*What you are asked to do*:
Copy the records word for word, from the line containing "has width=540, height=960." through the end of the records, including both ends.

---------- Recorded information ----------

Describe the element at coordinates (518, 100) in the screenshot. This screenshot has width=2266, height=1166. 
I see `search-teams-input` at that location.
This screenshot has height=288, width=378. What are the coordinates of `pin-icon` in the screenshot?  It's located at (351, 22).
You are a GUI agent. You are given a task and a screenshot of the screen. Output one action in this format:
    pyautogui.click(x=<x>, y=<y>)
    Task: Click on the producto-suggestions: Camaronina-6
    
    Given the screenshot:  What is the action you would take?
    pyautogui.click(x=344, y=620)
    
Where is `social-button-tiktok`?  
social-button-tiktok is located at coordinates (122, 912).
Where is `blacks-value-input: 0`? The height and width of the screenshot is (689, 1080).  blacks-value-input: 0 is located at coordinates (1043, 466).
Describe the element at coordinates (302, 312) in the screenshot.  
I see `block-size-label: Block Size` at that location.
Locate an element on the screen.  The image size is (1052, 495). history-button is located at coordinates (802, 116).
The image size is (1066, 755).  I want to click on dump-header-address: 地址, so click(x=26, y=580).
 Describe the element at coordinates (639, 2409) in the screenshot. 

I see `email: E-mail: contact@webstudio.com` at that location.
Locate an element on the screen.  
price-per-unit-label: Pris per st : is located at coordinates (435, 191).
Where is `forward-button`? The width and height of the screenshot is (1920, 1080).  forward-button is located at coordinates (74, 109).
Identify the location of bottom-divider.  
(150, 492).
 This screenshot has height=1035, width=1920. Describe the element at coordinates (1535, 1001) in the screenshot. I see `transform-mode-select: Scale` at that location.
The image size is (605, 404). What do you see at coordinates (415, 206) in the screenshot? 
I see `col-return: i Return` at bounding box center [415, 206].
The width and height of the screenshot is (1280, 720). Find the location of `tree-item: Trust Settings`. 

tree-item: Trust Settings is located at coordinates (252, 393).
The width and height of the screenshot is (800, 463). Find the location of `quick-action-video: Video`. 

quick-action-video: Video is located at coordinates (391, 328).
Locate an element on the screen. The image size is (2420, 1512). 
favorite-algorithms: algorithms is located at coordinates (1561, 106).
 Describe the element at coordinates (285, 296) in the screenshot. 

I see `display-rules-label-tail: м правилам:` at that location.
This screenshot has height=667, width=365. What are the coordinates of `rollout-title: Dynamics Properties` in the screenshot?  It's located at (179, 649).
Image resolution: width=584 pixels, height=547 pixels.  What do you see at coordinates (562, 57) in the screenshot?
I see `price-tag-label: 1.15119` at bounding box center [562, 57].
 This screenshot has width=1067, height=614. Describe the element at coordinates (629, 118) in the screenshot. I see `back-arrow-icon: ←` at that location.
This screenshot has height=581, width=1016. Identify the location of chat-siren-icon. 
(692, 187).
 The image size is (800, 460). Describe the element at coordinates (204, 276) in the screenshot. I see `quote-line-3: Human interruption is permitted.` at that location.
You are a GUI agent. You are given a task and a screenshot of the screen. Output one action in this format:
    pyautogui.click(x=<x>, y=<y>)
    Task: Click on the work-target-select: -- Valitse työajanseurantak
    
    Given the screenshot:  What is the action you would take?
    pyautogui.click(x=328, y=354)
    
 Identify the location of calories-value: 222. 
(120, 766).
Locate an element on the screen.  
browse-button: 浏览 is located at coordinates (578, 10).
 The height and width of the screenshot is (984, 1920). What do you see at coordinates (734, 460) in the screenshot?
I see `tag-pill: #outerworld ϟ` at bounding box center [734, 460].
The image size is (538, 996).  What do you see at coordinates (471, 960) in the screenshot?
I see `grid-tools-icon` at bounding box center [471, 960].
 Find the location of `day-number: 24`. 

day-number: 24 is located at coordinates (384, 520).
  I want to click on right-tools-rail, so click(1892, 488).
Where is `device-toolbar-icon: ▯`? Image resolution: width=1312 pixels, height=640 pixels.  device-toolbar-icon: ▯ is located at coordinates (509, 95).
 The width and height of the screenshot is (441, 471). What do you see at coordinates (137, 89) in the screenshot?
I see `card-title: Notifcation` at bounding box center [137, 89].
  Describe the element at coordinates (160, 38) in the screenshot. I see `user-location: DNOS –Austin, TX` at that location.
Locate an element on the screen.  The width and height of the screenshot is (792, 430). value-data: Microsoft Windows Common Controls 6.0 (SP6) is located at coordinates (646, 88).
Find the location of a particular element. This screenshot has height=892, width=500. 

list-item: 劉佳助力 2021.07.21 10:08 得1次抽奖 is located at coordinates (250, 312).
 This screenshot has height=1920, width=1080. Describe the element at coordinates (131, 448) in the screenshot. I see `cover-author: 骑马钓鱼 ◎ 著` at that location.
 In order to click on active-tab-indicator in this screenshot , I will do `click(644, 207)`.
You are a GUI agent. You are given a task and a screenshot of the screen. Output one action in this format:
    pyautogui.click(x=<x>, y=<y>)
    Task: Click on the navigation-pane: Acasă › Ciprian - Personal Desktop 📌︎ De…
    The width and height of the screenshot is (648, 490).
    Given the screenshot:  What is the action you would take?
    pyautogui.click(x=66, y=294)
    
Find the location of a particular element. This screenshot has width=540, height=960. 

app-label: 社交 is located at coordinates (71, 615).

----------

*Result of the task*:
Find the location of a particular element. This screenshot has width=540, height=960. 

app-label: 社交 is located at coordinates (71, 615).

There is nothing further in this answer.